** Begin **
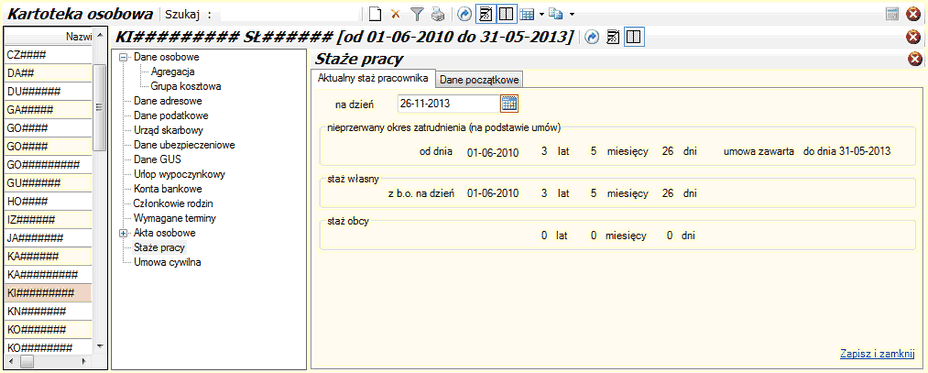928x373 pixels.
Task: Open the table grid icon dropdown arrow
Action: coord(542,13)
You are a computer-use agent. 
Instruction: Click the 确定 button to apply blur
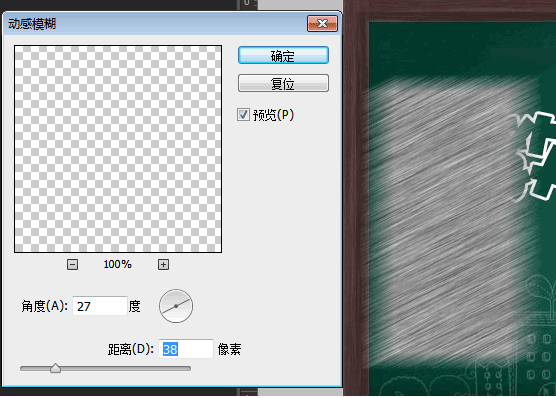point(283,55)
** End **
** Begin **
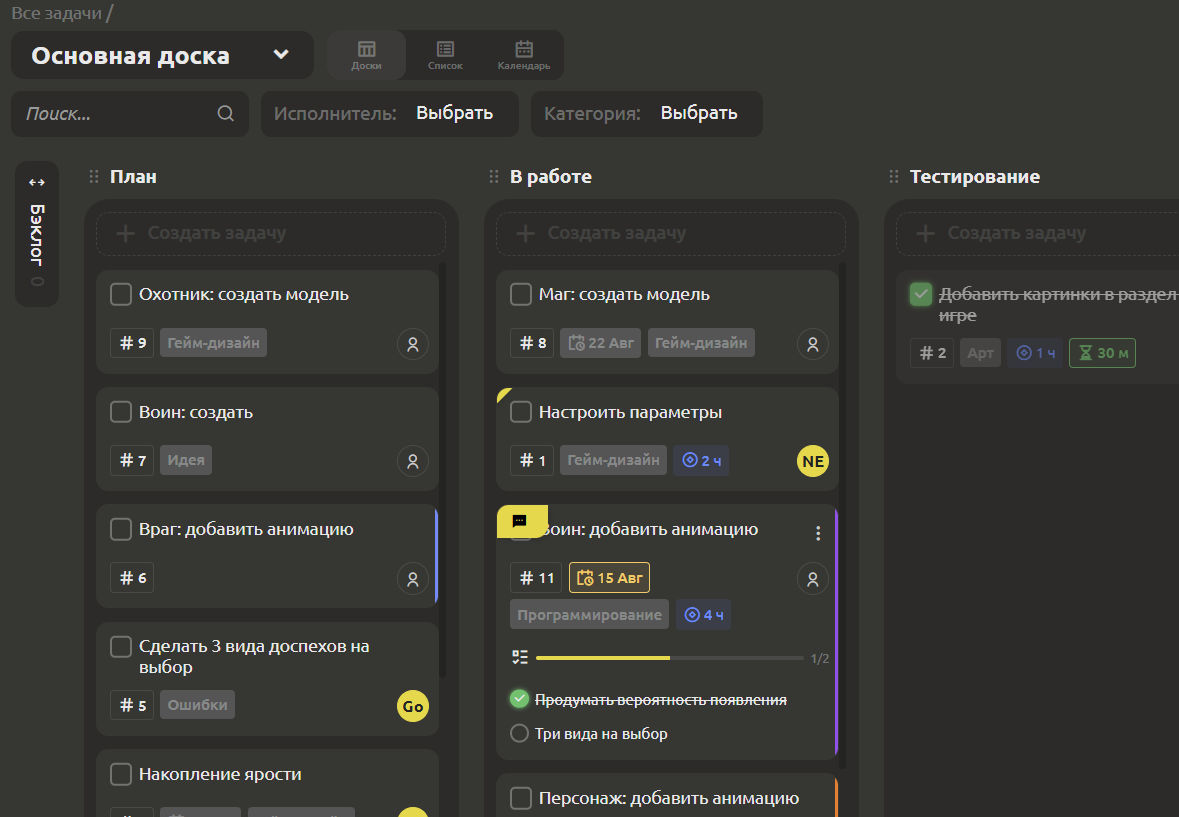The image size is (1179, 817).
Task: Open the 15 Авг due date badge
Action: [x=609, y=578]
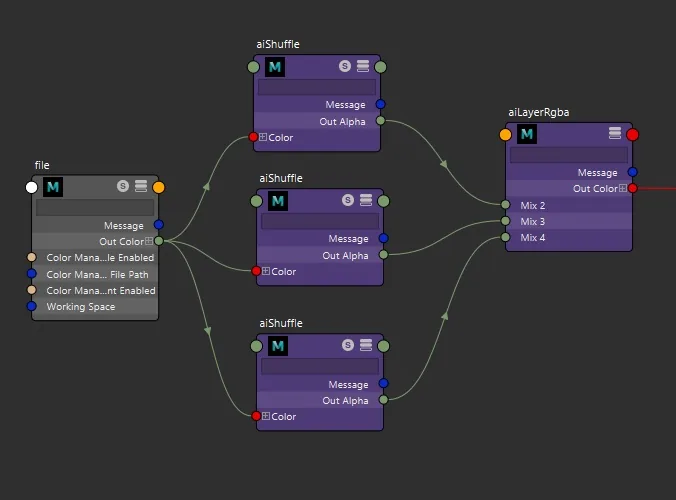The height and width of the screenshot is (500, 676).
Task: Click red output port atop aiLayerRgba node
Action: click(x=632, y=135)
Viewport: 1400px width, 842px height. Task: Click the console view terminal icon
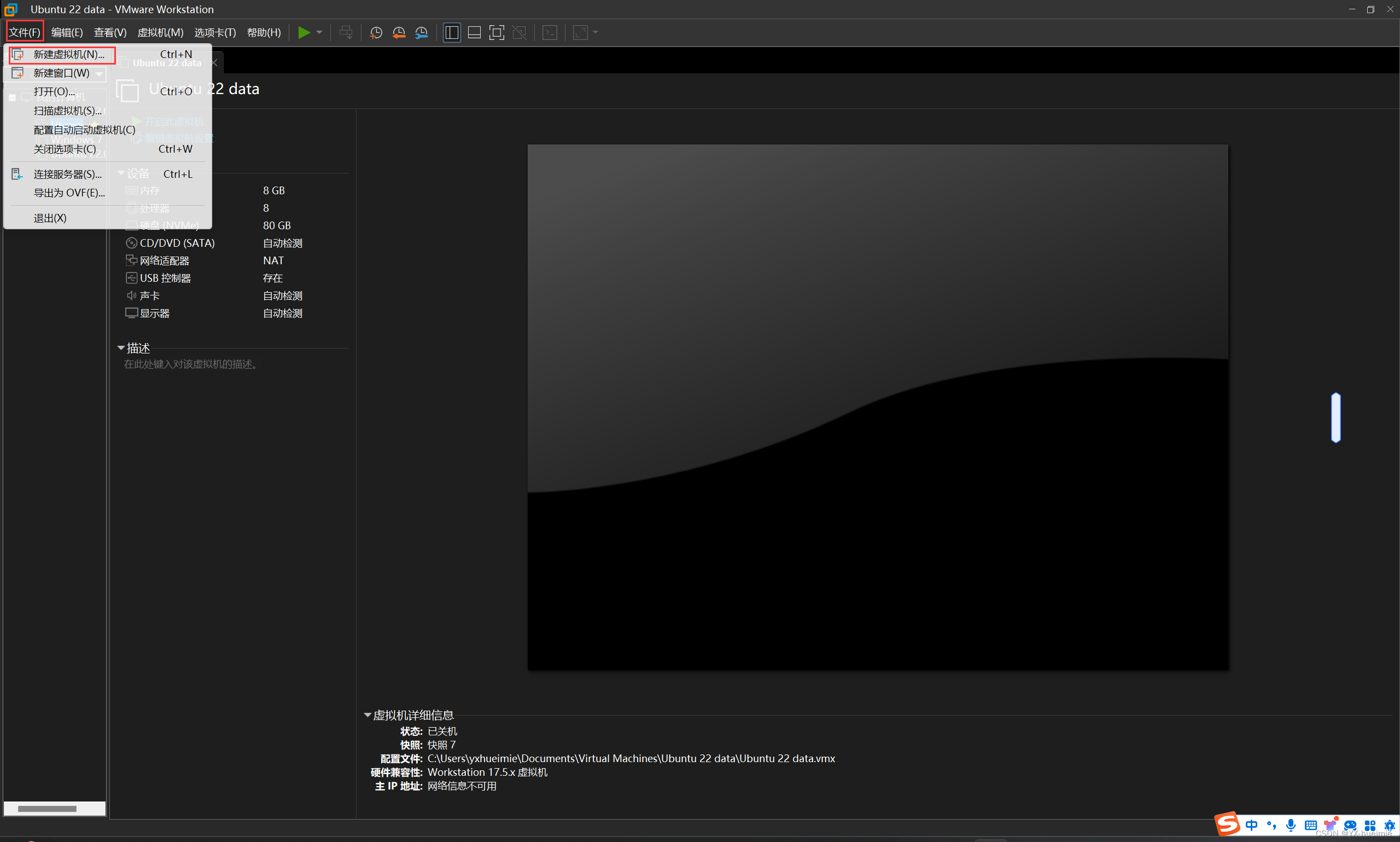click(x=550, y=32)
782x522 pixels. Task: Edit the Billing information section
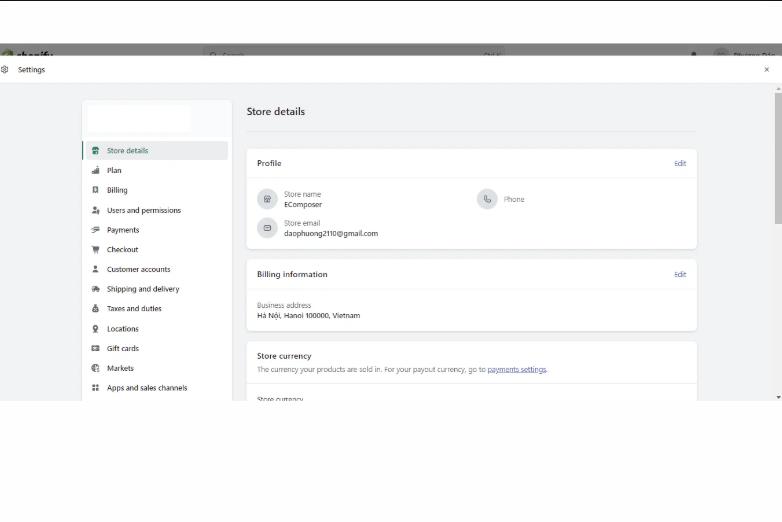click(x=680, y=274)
** End **
*GIVEN INSTRUCTION*
Repeat the items between the line holding "928x373 pixels." and the line holding "point(283,55)", inclusive, word for word, leaving out the pictures.

*ANSWER TO THIS TASK*
928x373 pixels.
Task: Open the table grid icon dropdown arrow
Action: coord(542,13)
You are a computer-use agent. 
Instruction: Click the 确定 button to apply blur
point(283,55)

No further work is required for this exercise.